Indeed, that logic could easily be extended beyond federal crimes: Congress could regulate a person who once engaged in interstate commerce (and was thereby subject to federal jurisdiction) on the ground that he now poses a risk of engaging in interstate commerce again. In short, the only “rational relation” between § 2250(a)(2)(A)’s application to Kebodeaux and an enumerated federal power is that Kebodeaux was once subject to federal jurisdiction-reasoning that is so expansive that it would put an end to meaningful limits on federal power.
[S]ORNA’s registration requirements and criminal penalty for failure to register as a sex offender, as applied to those, like Kebodeaux, who had already been unconditionally released from federal custody or supervision at the time Congress sought to regulate them, are not “rationally related” or “reasonably adapted” to Congress’ power to criminalize federal sex offenses to begin with. The statute’s regulation of an individual, after he has served his sentence and is no longer subject to federal custody or supervision, solely because he once committed a federal crime, (1) is novel and unprecedented despite over 200 years of federal criminal law, (2) is not “reasonably adapted” to the government’s custodial interest in its prisoners or its interest in punishing federal criminals, (3) is unprotective of states’ sovereign interest over what intrastate conduct to criminalize within their own borders, and (4) is sweeping in the scope of its reasoning. For those reasons, and with high respect for its careful reasoning, the panel majority wrongly decided this case.

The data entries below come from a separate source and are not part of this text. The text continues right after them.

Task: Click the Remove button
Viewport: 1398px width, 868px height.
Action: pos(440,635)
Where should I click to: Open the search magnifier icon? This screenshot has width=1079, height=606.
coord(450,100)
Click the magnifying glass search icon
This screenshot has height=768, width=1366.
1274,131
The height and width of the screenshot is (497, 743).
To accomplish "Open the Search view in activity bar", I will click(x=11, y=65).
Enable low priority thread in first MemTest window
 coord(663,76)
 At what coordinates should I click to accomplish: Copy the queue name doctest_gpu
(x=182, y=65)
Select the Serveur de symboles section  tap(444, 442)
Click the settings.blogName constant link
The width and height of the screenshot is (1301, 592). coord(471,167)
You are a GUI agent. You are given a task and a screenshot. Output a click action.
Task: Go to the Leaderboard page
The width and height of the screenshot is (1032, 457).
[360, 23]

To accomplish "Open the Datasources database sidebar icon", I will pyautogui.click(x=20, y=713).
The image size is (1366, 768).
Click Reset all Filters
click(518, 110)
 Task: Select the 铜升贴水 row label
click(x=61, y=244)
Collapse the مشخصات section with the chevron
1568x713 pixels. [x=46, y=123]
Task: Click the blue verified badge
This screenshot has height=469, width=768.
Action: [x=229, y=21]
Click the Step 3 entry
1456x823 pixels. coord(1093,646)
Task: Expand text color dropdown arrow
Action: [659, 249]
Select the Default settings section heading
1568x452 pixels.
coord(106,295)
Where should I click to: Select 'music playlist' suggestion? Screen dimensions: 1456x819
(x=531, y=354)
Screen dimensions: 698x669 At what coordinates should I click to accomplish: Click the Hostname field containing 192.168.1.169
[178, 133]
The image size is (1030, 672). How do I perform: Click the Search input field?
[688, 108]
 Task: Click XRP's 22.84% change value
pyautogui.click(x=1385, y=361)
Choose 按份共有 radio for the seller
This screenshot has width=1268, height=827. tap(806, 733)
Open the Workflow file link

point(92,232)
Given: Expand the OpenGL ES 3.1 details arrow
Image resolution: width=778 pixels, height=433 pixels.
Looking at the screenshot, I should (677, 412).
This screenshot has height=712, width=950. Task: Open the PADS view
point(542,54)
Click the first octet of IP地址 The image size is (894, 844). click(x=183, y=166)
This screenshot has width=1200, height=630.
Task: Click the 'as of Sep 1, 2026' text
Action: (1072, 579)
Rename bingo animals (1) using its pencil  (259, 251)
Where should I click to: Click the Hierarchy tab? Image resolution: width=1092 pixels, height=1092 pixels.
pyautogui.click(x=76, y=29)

Upholding § 2250(a)(2)(A) would go a big step further than has the applicable caselaw, because, unlike § 2250(a)(2)(B), this statute regulates federal sex offenders “generally,” Whaley, 577 F.3d at 259, regardless of whether they engage in interstate activity. The activity criminalized by § 2250(a)(2)(A) is thus not “directed” at interstate commerce in the way that all previously upheld provisions regulating the use of the channels of interstate commerce have been.
The statute is an unlawful expansion of federal power at the expense of the traditional and well-recognized police power of the state. The conviction is REVERSED, and a judgment of dismissal is RENDERED.
- My initial impression was that Kebodeaux is a case upon which few will be able to rely for relief in the trial or appellate courts. At the Advanced Criminal Law Course, I discussed this with federal defenders from the Southern and Eastern Districts of Texas, and they concurred.
- Kebodeaux was, though, one of those rare cases that received en banc review, and I believed that to be another reason to write about it.